(Collected data)
▶

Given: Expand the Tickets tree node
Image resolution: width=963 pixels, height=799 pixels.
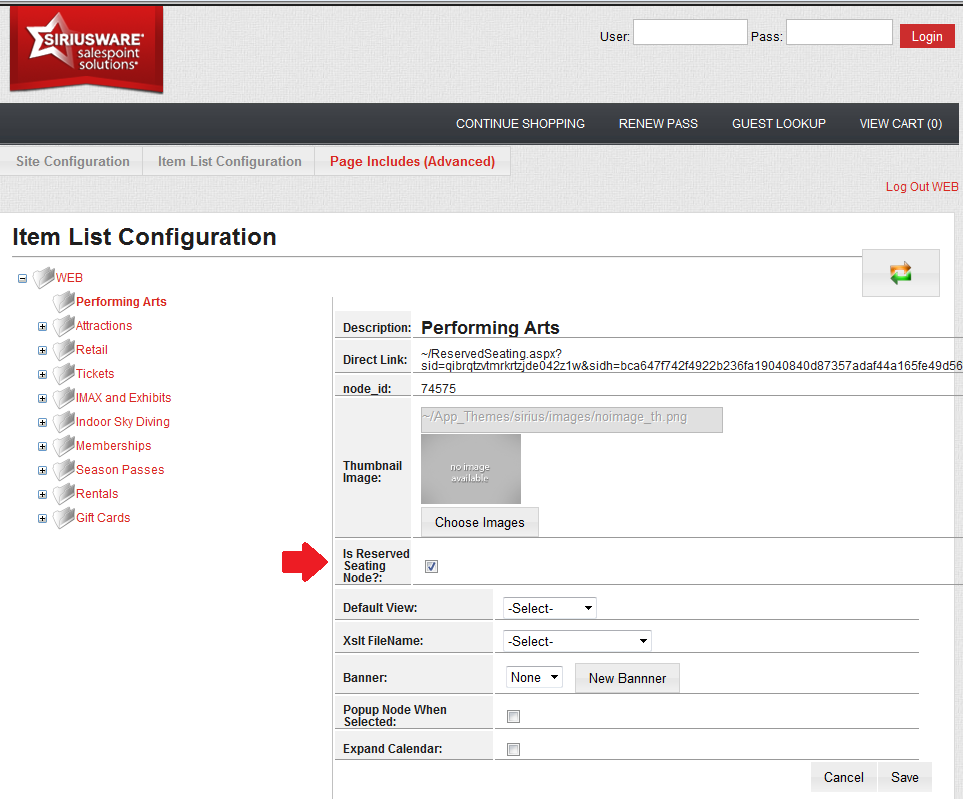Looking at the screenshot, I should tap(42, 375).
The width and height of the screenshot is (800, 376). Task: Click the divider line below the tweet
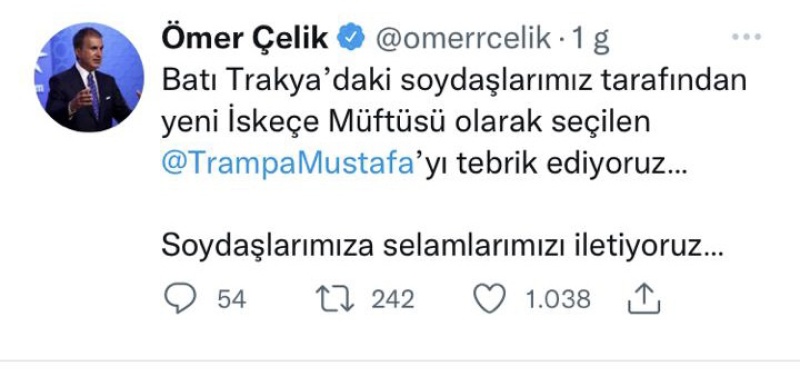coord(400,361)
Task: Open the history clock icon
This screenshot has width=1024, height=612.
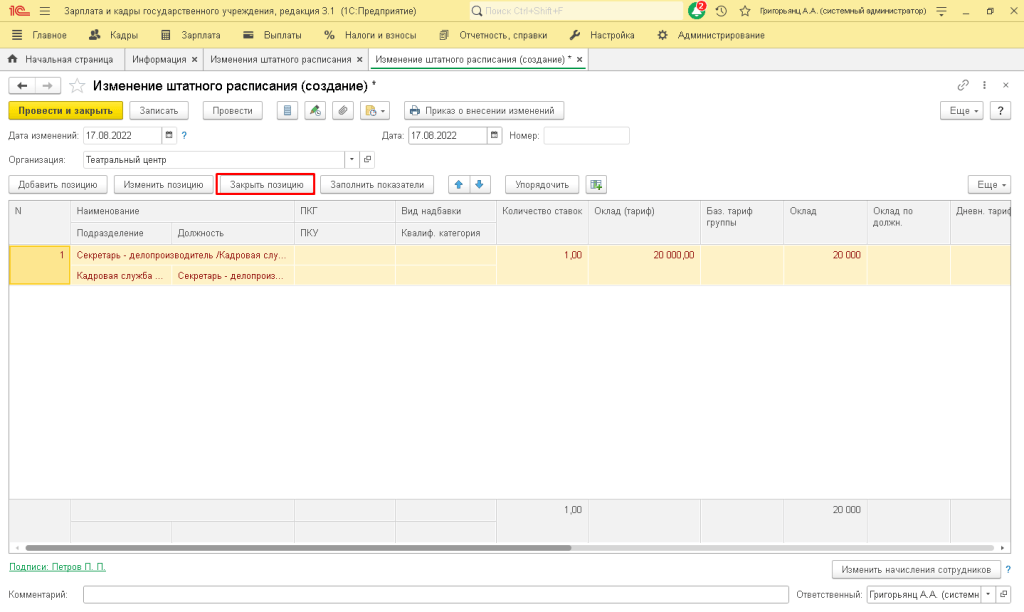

◀

» **AIM OF THE TASK**: Transcribe every entry exactly, leaving out the pictures.

» **WRITTEN RESPONSE**:
Given: Expand the Tickets tree node
Image resolution: width=963 pixels, height=799 pixels.
Looking at the screenshot, I should tap(42, 375).
The width and height of the screenshot is (800, 376). Task: Click the divider line below the tweet
coord(400,361)
Task: Open the history clock icon
This screenshot has width=1024, height=612.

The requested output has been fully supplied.